Kenneth Stafford Norris (August 11, 1924 – August 16, 1998) was an American marine mammal biologist, conservationist, naturalist, and co-founder of SeaWorld.

Norris did pioneering work on dolphin echolocation. His conservation work included helping establish the University of California Natural Reserve System and work towards passage of the Marine Mammal Protection Act. Norris was a professor at UCLA and UC Santa Cruz.

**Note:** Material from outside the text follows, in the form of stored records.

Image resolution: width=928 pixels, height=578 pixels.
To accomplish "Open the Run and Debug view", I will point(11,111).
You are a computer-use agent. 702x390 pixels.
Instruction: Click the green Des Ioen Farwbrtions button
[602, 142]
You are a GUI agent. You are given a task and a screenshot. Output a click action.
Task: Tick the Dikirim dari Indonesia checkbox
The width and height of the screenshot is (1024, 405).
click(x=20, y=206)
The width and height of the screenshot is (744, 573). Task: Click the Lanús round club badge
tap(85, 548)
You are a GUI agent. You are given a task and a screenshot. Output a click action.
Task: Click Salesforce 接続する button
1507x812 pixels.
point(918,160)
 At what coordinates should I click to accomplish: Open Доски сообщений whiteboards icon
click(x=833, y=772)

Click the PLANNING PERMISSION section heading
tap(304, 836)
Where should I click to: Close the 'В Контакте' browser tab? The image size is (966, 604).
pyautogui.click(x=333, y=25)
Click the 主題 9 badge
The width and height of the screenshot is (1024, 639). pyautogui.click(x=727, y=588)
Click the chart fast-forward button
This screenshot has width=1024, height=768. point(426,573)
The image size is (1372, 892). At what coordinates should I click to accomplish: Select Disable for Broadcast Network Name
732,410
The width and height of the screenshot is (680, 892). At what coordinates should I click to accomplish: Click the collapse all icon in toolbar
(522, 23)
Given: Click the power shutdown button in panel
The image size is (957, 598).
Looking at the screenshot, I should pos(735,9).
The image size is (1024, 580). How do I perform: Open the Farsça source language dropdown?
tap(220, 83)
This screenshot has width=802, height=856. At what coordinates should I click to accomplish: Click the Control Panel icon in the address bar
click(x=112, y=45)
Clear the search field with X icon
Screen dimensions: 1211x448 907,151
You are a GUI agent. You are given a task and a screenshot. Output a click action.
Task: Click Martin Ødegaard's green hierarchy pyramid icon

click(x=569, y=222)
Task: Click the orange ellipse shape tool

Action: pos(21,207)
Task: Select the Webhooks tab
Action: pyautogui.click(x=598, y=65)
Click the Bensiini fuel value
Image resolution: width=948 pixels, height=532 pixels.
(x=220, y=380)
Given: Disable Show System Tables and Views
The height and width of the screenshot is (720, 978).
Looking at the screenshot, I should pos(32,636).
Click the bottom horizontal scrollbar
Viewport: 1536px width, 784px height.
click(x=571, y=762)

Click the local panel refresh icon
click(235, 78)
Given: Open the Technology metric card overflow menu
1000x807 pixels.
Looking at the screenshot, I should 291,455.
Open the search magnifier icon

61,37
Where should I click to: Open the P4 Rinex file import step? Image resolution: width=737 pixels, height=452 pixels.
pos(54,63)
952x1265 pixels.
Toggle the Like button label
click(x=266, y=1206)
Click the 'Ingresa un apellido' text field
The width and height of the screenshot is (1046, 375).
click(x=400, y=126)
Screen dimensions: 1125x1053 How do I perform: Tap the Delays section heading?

Norris, Milton Shedd, David Demott and George Millay co-founded SeaWorld. The four graduates of UCLA originally set out to build an underwater restaurant and marine life show. When the underwater restaurant concept was deemed unfeasible, they scrapped those plans and decided to build a park instead, and SeaWorld San Diego was opened on March 21, 1964.

==Selected bibliography==
- Norris, Kenneth Stafford (1974). "The Porpoise Watcher"
- Norris, Kenneth Stafford (1991). "Dolphin Days: The Life & Times of the Spinner Dolphin"

===as editor===
- Norris, Kenneth S. (1966). "Whales, Dolphins and Porpoises"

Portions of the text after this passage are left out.